Samedi 4 octobre 2008 6 04 /10 /Oct /2008 13:31
- Publié dans : ACTUALITE
La pauvreté des populations  riveraines et les problèmes environnementaux nés après la  construction de l'oléoduc Tchad-Cameroun inauguré en 2003  nécessitent des solutions, selon les experts participant à un  séminaire organisé vendredi à Yaoundé par la Fondation  camerounaise d'actions rationalisées et de formation sur  l'environnement (FOCARFE).  

     Le projet pétrolier et d'oléoduc a laissé de nombreuses  défaillances quant à la quantification des plantes et autres  objets détruits ainsi que de promesses non tenues, selon la  FOCARFE qui a mené une étude auprès des populations riveraines. 

     "Il est question d'apporter des solutions rapides à ces  difficultés", a déclaré Mme Ndoumbe Nkotto Hilde-José, membre de  La Fondation FOCARFE.  

     La représentante des populations autochtones et pygmées du Sud  du Cameroun, Noah Jeanne, a énoncé un chapelet de promesses non  tenues qui concerne la santé, l'éducation, la carte nationale  d'identité, ainsi que les ustensiles de cuisine.  

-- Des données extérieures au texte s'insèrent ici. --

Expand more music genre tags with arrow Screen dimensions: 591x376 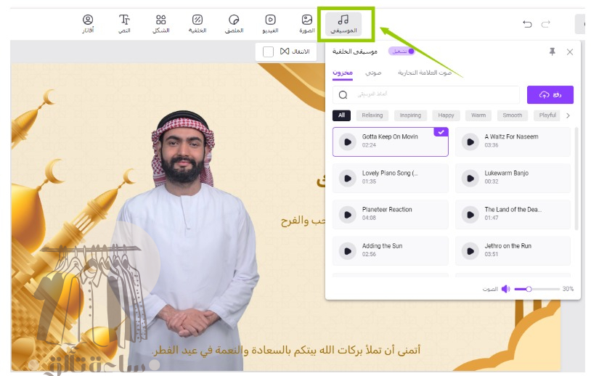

     La société civile propose qu'il soit accordée une royalties de  10% aux populations riveraines sur les taxes prélevées sur le  transit en territoire camerounais.  

     Le projet pétrolier et d'oléoduc Tchad-Cameroun par le  Consortium Exxon-Petronas-Chevron a coûté 3,7 milliards de dollars et comporte l'exploitation de 300 puits dans 3 champs pétrolifères au Tchad et le transport du pétrole à travers un oléoduc  souterrain s'étendant sur 1 070 Km dont 891 sur le territoire du  Cameroun.  

     Traversant 242 villages repartis dans 5 provinces du Cameroun  il rapporte 0,31 dollars par baril à l'Etat du Cameroun en terme  de doits de transit.